Current through Register Vol. 46, No. 12, March 20, 2024
(a) General
provisions.
(1) Each licensee or registrant
shall use the SI units: becquerel, gray, sievert and coulomb per kilogram, or
the special units: curie, rad, rem, and roentgen, including multiples and
subdivisions, and shall clearly indicate the units of all quantities on records
required by this Part (rule).
(2)
The licensee or registrant shall make a clear distinction among the quantities
entered on the records required by this Part (rule): such as, total effective
dose equivalent, shallow dose equivalent, eye dose equivalent, deep dose
equivalent, or committed effective dose equivalent.
(3) Each record required by this Part (rule)
shall be legible throughout the specified retention period and maintained in a
form specified in this paragraph. The record shall be the original or a
reproduced copy or a microform, provided that the copy or microform is
authenticated by authorized personnel and that the microform is capable of
producing a clear copy throughout the required retention period. The record may
also be stored in electronic media with the capability for producing legible,
accurate, and complete records during the required retention period. Records,
such as letters, drawings, and specifications shall include pertinent
information, such as stamps, initials, and signatures. The licensee shall
maintain safeguards sufficient to prevent tampering with and loss of
records.
(4) The discontinuance of
or curtailment of activities does not relieve any person who possesses any
radiation source of responsibility for retaining all records required by this
Part.
(b) Records of
radiation protection programs.
(1) Each
licensee or registrant shall maintain records of the radiation protection
program, including:
(i) the provisions of the
program; and
(ii) audits and other
reviews of program content and implementation.

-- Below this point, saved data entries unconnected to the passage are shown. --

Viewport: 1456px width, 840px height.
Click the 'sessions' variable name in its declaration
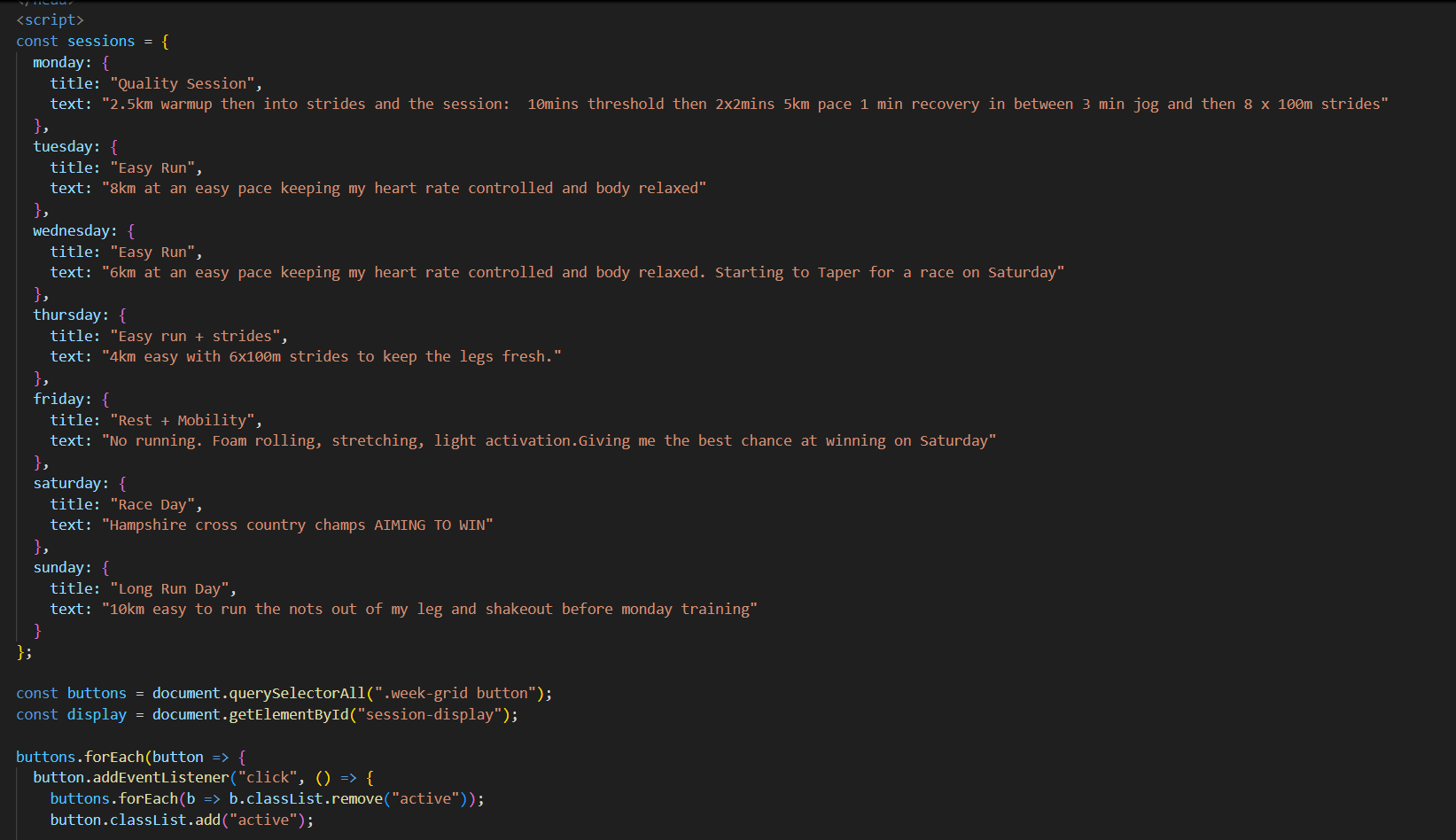(x=101, y=41)
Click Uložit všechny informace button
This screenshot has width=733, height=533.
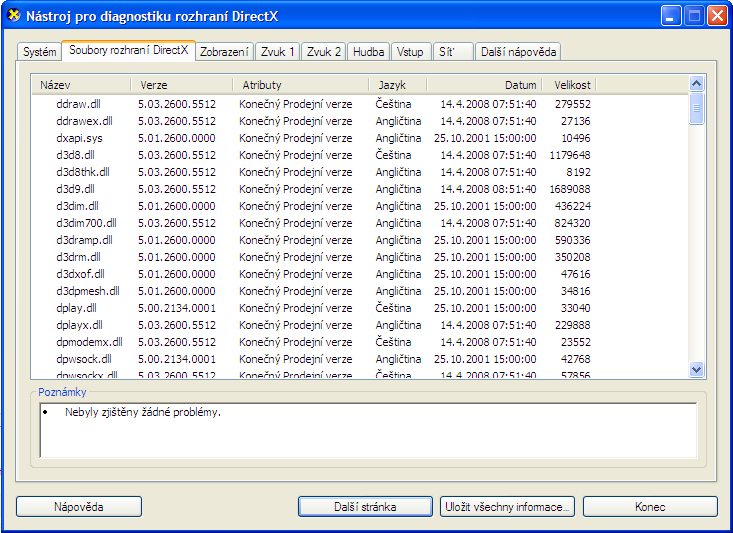pyautogui.click(x=507, y=507)
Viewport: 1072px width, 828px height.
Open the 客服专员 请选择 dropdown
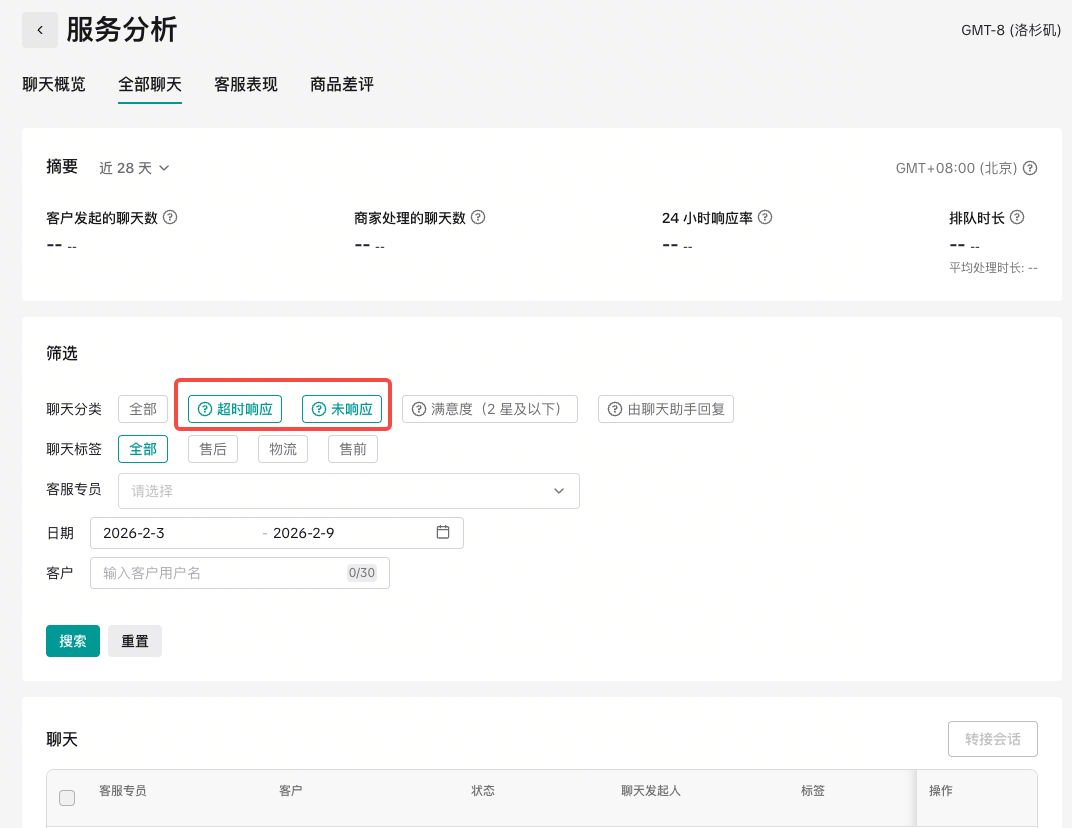(348, 491)
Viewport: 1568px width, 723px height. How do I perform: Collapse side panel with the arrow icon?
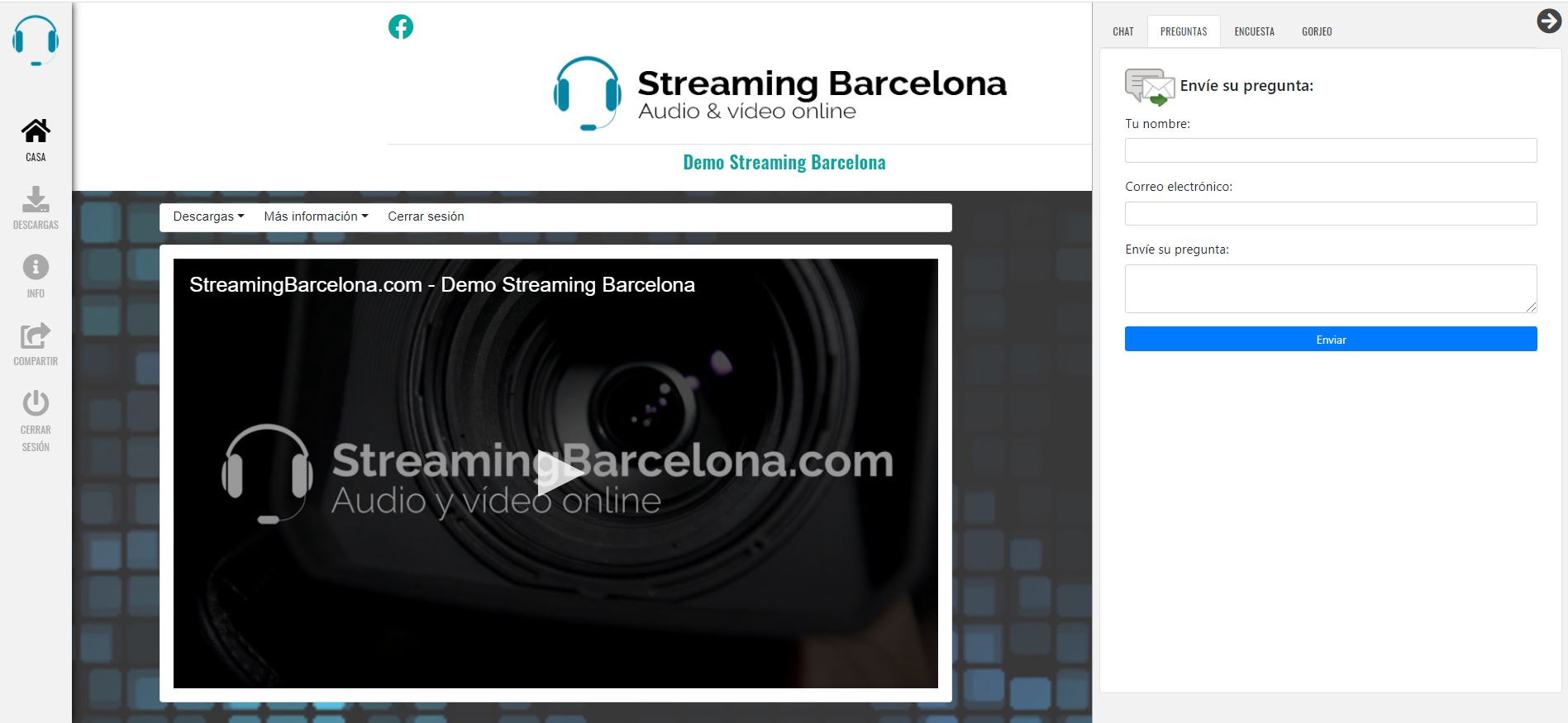tap(1548, 21)
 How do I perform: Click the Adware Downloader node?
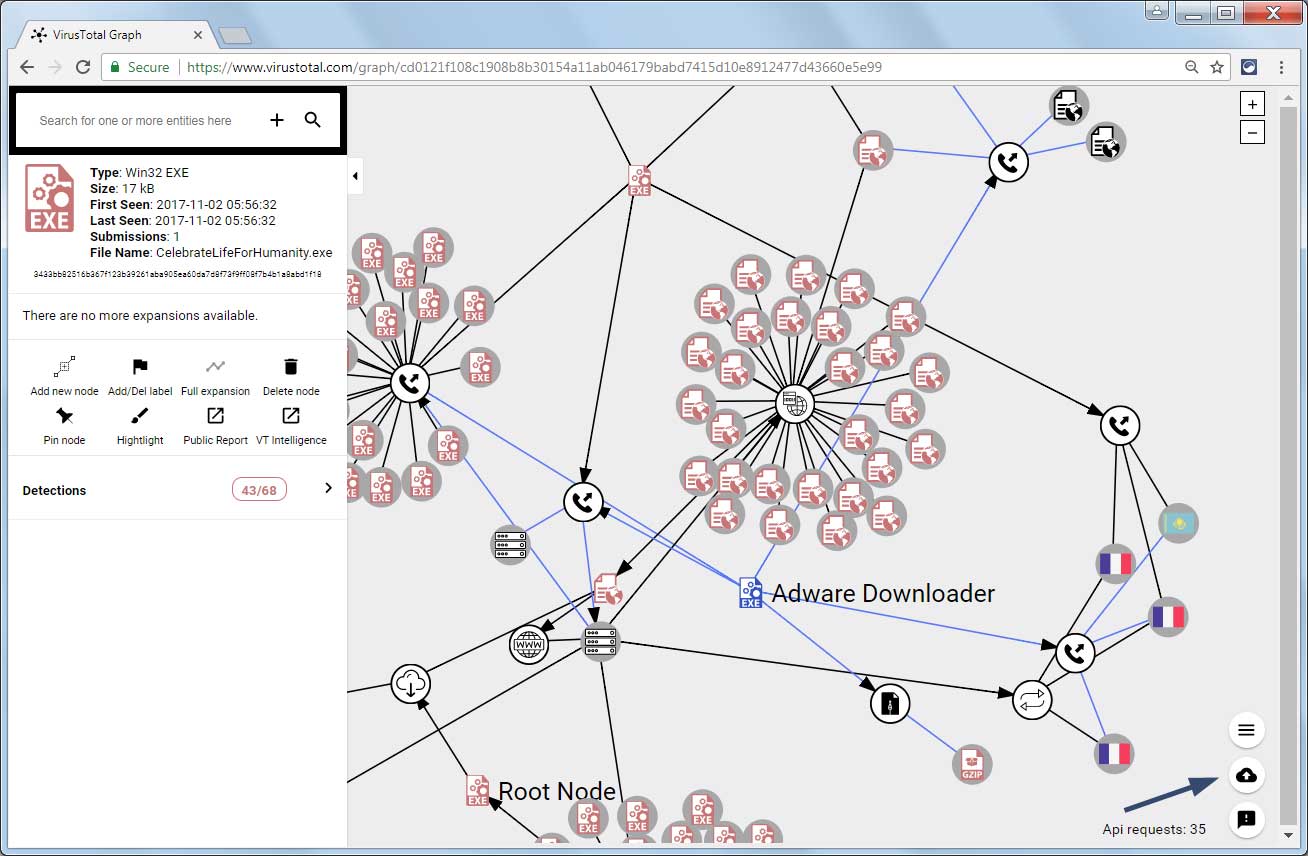[x=749, y=592]
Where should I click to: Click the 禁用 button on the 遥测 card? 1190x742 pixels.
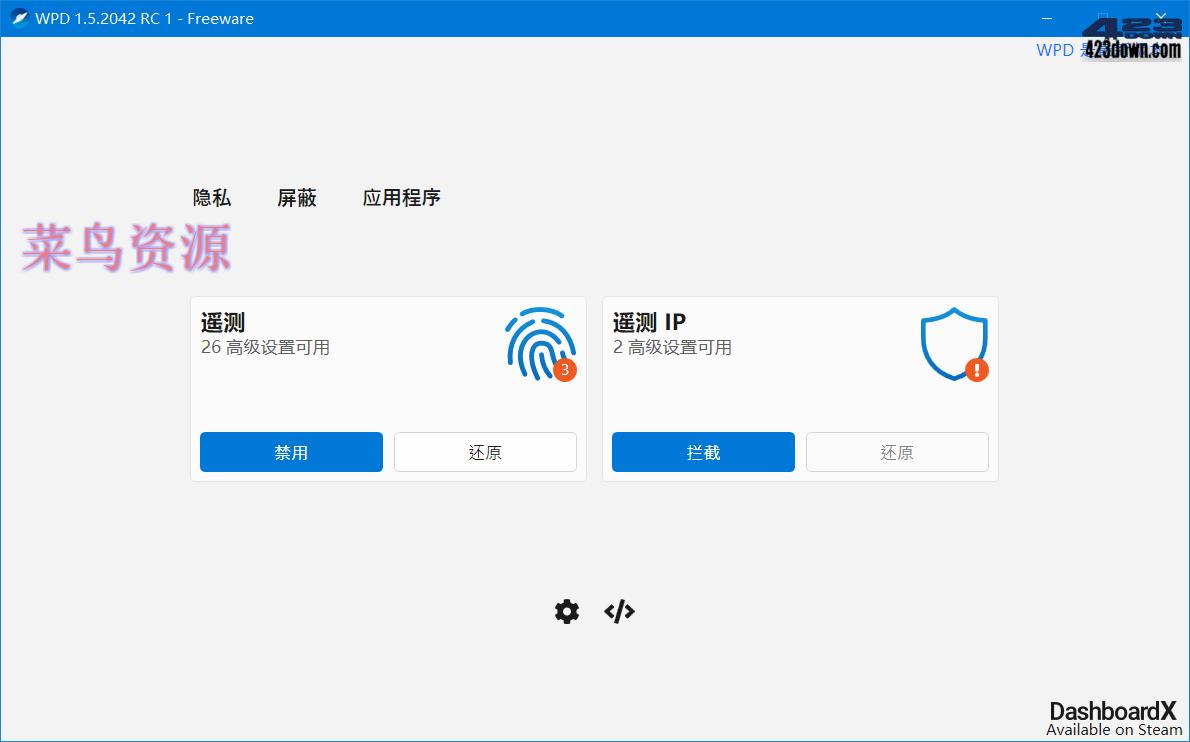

(2) The licensee or registrant shall retain
the records required by subparagraph (1)(i) of this subdivision until the
commissioner terminates each pertinent license or registration requiring the
record. The licensee or registrant shall retain the records required by
subparagraph (1)(ii) of this subdivision for three years after the record is
made.
(c) Records of
surveys, checks, tests and calibrations.
(1)
Each licensee or registrant shall maintain records showing the results of
surveys, checks, tests and calibrations required by this Part (rule).
(i) These records must show the date, the
survey, check, test or calibration performed, the name of the individual
performing the function, and the results.
(ii) The licensee or registrant shall retain
these records for three years after the record is made.
(2) The licensee or registrant shall retain
each of the following records until the commissioner terminates each pertinent
license or registration requiring the record:
(i) records of the results of surveys to
determine the dose from external sources of radiation used, in the absence of
or in combination with individual monitoring data, in the assessment of
individual dose equivalents; and
(ii) records of the results of measurements
and calculations used to determine individual intakes of radioactive material
and used in the assessment of internal dose; and
(iii) records showing the results of air
sampling, surveys, and bioassays required pursuant to section
38.26
of this Part (rule); and
(iv)
records of the results of measurements and calculations used to evaluate the
release of radioactive effluents to unrestricted areas.
(3) Records of tests for leakage or
contamination of sealed sources required by section
38.22
of this Part (rule) shall be kept in units of becquerels or microcuries and
maintained for inspection by the commissioner.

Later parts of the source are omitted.